SERANG, RUBRIKBANTEN — Sekretaris Daerah (Sekda) Provinsi Banten, Deden Apriandhi, meminta pemerintah kabupaten dan kota mengoptimalkan peran dalam meningkatkan penerimaan pajak daerah, terutama dari opsen atau bagi hasil pajak kendaraan bermotor yang mencapai 60 persen untuk daerah.
Hal tersebut disampaikan Deden dalam Rapat Koordinasi (Rakor) Tim Pembina Samsat se-Provinsi Banten yang digelar oleh Pemprov Banten melalui Badan Pendapatan Daerah (Bapenda) di Hotel Aston Serang, Selasa (31/3/2026).
Menurutnya, besarnya porsi bagi hasil itu harus diimbangi dengan langkah konkret dari pemerintah daerah dalam meningkatkan kesadaran masyarakat membayar pajak.
“Kabupaten dan kota menerima hingga 60 persen dari opsen pajak. Artinya, mereka juga memiliki kewajiban besar untuk menarik dan mengedukasi wajib pajak agar patuh,” ujar Deden.
Ia menegaskan, peningkatan pendapatan pajak tidak bisa hanya mengandalkan sistem atau aplikasi. Edukasi dan sosialisasi kepada masyarakat menjadi faktor kunci keberhasilan.
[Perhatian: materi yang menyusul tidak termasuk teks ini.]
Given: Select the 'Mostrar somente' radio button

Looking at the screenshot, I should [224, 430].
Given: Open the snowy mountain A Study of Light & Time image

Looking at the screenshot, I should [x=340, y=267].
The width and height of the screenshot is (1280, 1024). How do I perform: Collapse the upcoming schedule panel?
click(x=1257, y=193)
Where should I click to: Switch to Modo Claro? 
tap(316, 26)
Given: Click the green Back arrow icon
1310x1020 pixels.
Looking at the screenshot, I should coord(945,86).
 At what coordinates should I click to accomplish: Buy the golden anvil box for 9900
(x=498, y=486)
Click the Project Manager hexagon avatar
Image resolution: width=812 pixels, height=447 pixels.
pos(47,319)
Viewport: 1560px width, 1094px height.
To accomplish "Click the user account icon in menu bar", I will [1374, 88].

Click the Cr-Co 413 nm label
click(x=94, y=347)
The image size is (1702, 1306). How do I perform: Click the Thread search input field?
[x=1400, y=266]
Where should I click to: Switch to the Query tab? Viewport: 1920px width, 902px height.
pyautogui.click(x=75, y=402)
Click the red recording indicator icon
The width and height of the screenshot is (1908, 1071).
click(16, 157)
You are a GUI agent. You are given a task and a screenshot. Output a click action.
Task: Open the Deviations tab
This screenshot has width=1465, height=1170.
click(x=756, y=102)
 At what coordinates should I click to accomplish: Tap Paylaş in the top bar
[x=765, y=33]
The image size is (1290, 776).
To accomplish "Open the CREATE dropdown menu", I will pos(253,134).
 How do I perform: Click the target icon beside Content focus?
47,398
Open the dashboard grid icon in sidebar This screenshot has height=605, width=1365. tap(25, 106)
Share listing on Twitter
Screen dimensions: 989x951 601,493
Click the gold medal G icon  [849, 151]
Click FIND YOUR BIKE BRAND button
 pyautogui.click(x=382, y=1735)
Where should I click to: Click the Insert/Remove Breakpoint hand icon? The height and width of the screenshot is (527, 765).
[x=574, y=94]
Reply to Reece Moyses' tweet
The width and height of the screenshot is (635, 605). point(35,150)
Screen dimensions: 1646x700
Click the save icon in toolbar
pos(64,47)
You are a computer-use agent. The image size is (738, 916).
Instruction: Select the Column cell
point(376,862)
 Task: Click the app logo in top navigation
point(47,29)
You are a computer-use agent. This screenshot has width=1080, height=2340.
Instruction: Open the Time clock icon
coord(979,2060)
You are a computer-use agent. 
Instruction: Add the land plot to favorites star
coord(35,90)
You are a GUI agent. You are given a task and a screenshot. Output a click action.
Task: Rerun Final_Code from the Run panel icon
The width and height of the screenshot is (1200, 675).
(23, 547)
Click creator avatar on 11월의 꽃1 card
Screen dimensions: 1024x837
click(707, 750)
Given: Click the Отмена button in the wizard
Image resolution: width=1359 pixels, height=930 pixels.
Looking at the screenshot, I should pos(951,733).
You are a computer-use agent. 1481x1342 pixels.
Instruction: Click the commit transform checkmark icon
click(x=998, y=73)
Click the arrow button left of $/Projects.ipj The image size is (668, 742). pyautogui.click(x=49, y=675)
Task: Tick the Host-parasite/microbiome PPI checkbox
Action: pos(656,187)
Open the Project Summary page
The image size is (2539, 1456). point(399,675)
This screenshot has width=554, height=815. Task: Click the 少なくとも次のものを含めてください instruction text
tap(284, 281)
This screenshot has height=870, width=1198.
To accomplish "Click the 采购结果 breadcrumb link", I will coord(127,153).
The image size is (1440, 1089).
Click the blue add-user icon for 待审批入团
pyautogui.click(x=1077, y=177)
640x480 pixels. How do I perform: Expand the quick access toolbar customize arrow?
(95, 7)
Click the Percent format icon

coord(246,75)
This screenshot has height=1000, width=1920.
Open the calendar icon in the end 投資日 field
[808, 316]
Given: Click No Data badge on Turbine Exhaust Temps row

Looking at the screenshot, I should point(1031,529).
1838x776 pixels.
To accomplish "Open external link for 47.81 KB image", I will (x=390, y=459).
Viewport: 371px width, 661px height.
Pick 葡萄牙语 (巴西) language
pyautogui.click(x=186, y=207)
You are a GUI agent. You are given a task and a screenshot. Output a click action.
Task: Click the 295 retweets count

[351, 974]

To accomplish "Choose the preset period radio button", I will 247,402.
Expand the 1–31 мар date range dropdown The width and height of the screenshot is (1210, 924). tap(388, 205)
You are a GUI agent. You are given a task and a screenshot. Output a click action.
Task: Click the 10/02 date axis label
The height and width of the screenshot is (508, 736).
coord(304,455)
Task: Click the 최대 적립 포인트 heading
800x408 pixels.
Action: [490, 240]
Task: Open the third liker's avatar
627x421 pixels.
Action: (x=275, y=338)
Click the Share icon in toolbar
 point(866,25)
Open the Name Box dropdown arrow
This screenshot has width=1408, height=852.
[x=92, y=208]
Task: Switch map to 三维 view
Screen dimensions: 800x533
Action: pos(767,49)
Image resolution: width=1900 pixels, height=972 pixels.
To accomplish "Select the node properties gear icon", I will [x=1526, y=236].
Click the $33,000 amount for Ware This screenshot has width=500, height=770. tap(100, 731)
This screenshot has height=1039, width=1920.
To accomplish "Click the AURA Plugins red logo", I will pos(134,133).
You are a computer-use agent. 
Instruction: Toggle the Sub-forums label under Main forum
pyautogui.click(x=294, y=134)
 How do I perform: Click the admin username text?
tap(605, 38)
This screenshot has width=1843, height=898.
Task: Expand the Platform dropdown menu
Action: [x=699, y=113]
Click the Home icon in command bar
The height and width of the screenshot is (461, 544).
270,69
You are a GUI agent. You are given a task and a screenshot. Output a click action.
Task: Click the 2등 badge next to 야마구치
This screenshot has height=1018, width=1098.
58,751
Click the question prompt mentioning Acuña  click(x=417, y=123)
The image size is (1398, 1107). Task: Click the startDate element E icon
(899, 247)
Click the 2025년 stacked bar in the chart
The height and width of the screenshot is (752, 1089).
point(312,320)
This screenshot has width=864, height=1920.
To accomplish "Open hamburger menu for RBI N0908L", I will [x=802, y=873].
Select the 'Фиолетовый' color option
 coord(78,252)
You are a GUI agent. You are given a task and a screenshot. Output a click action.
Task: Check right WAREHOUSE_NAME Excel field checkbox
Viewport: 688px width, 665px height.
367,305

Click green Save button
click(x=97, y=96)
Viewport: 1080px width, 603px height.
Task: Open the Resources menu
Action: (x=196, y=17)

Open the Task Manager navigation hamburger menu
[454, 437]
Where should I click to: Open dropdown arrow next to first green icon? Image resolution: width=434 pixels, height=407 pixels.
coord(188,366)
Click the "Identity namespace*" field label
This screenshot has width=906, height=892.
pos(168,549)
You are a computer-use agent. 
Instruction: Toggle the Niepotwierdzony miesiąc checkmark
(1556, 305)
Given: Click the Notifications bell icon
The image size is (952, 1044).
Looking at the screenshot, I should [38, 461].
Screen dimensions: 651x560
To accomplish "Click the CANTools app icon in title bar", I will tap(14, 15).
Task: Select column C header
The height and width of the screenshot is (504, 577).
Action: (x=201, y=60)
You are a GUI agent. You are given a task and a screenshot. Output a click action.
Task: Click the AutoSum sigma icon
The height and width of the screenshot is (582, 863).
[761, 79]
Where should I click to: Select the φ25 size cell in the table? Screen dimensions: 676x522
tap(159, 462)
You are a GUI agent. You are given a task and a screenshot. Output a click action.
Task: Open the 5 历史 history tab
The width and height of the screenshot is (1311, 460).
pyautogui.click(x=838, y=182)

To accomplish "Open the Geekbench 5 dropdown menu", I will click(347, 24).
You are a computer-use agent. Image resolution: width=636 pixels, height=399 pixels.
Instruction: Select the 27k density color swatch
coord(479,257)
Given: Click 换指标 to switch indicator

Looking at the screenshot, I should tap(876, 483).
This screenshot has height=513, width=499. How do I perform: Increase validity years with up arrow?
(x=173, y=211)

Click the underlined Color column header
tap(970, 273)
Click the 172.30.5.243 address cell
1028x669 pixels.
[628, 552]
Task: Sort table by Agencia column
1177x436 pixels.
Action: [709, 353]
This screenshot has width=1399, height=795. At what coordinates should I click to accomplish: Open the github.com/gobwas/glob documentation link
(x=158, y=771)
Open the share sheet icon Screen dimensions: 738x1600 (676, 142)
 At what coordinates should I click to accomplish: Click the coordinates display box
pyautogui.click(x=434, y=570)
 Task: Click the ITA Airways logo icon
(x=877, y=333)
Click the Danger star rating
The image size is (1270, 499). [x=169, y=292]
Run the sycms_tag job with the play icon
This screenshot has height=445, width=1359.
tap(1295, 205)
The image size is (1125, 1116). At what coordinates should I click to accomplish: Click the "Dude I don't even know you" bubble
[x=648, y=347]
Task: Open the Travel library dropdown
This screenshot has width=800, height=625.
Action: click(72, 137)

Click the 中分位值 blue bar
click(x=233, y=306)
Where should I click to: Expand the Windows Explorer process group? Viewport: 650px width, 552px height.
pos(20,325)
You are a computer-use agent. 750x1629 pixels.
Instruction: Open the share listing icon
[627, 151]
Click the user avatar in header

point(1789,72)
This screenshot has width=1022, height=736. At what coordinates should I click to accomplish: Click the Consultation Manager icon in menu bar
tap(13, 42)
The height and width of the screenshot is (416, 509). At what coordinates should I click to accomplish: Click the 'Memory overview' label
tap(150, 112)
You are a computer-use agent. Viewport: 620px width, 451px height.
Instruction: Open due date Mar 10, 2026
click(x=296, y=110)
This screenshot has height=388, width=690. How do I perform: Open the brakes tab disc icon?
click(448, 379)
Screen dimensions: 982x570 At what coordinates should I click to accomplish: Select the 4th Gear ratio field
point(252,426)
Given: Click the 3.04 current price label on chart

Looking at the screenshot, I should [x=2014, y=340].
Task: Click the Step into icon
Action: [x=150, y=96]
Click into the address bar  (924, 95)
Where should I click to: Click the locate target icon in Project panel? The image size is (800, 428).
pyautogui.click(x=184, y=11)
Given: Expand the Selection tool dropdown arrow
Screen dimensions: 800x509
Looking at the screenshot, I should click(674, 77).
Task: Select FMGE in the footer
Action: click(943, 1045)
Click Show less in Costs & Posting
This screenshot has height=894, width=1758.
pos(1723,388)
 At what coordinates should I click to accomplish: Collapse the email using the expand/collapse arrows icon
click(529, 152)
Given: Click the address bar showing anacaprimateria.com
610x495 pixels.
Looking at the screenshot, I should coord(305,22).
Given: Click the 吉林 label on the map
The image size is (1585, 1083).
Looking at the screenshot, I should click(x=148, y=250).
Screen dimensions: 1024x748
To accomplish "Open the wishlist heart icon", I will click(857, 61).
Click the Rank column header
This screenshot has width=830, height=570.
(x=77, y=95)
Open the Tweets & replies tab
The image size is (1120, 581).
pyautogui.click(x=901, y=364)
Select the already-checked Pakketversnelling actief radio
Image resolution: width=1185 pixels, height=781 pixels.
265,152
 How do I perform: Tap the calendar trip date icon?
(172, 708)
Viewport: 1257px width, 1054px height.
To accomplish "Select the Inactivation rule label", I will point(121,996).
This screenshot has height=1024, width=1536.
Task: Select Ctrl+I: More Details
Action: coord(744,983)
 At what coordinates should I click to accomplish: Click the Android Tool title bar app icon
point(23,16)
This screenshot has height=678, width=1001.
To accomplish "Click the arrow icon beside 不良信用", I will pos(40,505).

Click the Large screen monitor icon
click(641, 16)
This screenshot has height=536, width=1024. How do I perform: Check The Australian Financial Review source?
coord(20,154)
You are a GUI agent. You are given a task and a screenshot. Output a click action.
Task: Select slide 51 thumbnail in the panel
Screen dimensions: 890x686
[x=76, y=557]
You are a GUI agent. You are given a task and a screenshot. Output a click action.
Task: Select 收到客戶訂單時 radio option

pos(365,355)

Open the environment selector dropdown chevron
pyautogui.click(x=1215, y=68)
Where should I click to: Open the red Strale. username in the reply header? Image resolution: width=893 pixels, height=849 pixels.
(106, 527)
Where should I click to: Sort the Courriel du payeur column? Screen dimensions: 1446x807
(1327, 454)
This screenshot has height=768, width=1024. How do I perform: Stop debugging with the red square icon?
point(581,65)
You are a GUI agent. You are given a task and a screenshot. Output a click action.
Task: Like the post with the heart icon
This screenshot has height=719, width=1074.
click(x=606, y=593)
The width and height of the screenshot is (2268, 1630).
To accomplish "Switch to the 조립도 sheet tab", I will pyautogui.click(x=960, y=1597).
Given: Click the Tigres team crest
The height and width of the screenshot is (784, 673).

“Sebagus apa pun aplikasi, kalau tidak diiringi pemahaman masyarakat tentang kewajiban pajak, itu akan percuma,” katanya.
Deden juga menyoroti masih banyak masyarakat yang belum mengetahui waktu jatuh tempo pembayaran pajak kendaraan. Ia pun meminta jajaran Samsat serta pemerintah kabupaten/kota lebih aktif menyampaikan informasi secara masif dan mudah diakses.
“Banyak masyarakat tidak hafal kapan harus bayar pajak. Ini harus dijawab dengan informasi yang jelas dan terus diingatkan,” imbuhnya.
Selain itu, transparansi penggunaan pajak turut menjadi perhatian. Menurut Deden, masyarakat perlu diyakinkan bahwa pajak yang dibayarkan benar-benar digunakan untuk pembangunan dan kesejahteraan, seperti perbaikan jalan, rumah tidak layak huni, serta sarana pendidikan dan kesehatan.
“Kalau masyarakat tahu pajak digunakan untuk apa, mereka akan lebih termotivasi untuk membayar,” ujarnya.
Ia juga mengingatkan agar jajaran Samsat tidak bersikap pasif menunggu wajib pajak, melainkan proaktif menjangkau masyarakat melalui berbagai inovasi layanan.
Sementara itu, Kepala Bapenda Provinsi Banten, Berly Rizki Natakusumah, mengungkapkan realisasi pajak daerah dalam tiga bulan terakhir masih belum optimal. Salah satu penyebabnya adalah kebijakan pajak kendaraan listrik yang masih bernilai nol rupiah, sementara pertumbuhannya di Banten mencapai sekitar 15 persen dari kendaraan baru.
Sebagai langkah strategis, Bapenda akan memperkuat kolaborasi dengan pemerintah kabupaten dan kota, termasuk melakukan penagihan bersama serta menghadirkan layanan payment point di 1.551 desa dan kelurahan bekerja sama dengan perbankan dan BUMDes.
Langkah ini diharapkan dapat mengoptimalkan penerimaan pajak daerah sekaligus mendorong peningkatan pembangunan dan kesejahteraan masyarakat di Provinsi Banten.